The consequences will damage U.S. interests in Europe and around the world. The decision invites the question why this administration is more interested in pleasing those who "seek avenues for reasserting power that complicate U.S. interests," (The National Intelligence Strategy of the United States of America's partial description of Russia, published in August 2009) than it is in honoring commitments to one of our only European allies, Poland, whose people still believe that military defense remains a legitimate and moral instrument of state power.

In Central Europe the decision is a pointed reminder that U.S. policy has thrown the Central Europeans under the Russian bus once since the end of World War II. Will the Central Europeans now decide that the same bus is coming again and that the wisest policy would be to start reaching accommodation with Russia? The results for Western Europeans are equally far-reaching. The Obama administration decision confirms the increasing opinion in Western Europe that conflict is passé and a relic. It helps shred what's left of the consensus
about collective defense that undergirds NATO.

The likely harm that results from this decision goes far beyond Europe. The U.S. has security commitments to Israel, Japan, and South Korea for example. How are leaders in those and other countries likely to regard the Obama administration's failure to honor American security commitments? Does President Obama understand that the United States' interest in keeping its word transcends his own political interest in continuing to distance himself from his predecessor?

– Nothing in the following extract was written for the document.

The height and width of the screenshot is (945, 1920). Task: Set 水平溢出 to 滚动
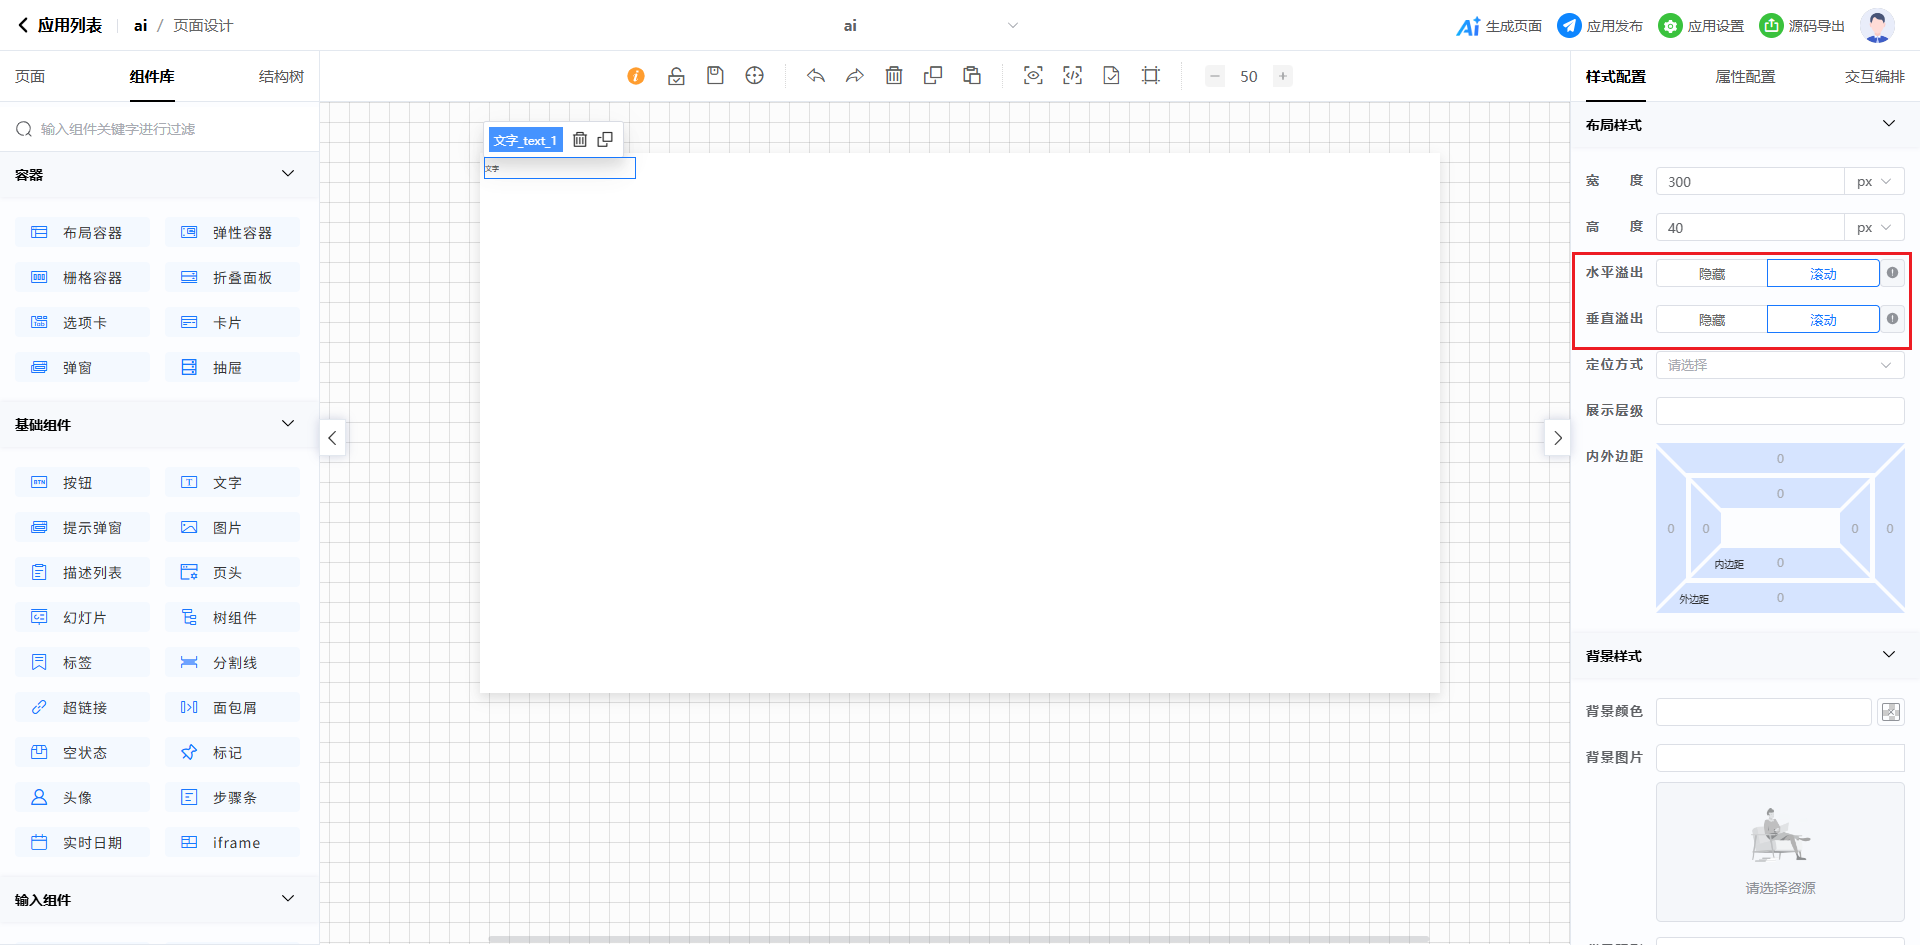1822,274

The Obama administration has decided to dishonor a security commitment made to one of the United States' most reliable and dependable democratic allies, and to placate an increasingly authoritarian corrupt state that helped Iran build its nuclear power plant at Bushehr and supplies Iran with significant military equipment such as air-defense missiles. The decision is a sign of weakness, a confirmation that this administration does not see value in defending against ballistic missiles, and a wholesale invitation to aggressive behavior, not just from Russia.

This capitulation is all the more inexcusable because, unlike the situation that Chamberlain faced at Munich in 1938, Russia, unlike Nazi Germany, is still a relatively weak power. The Obama administration has as little to fear from Russia's military as it has to expect that Russian goodwill or self-interest will have a moderating effect on Iran's plans to become a nuclear power.

The future damage, however, to international perceptions of American resolve is incalculable.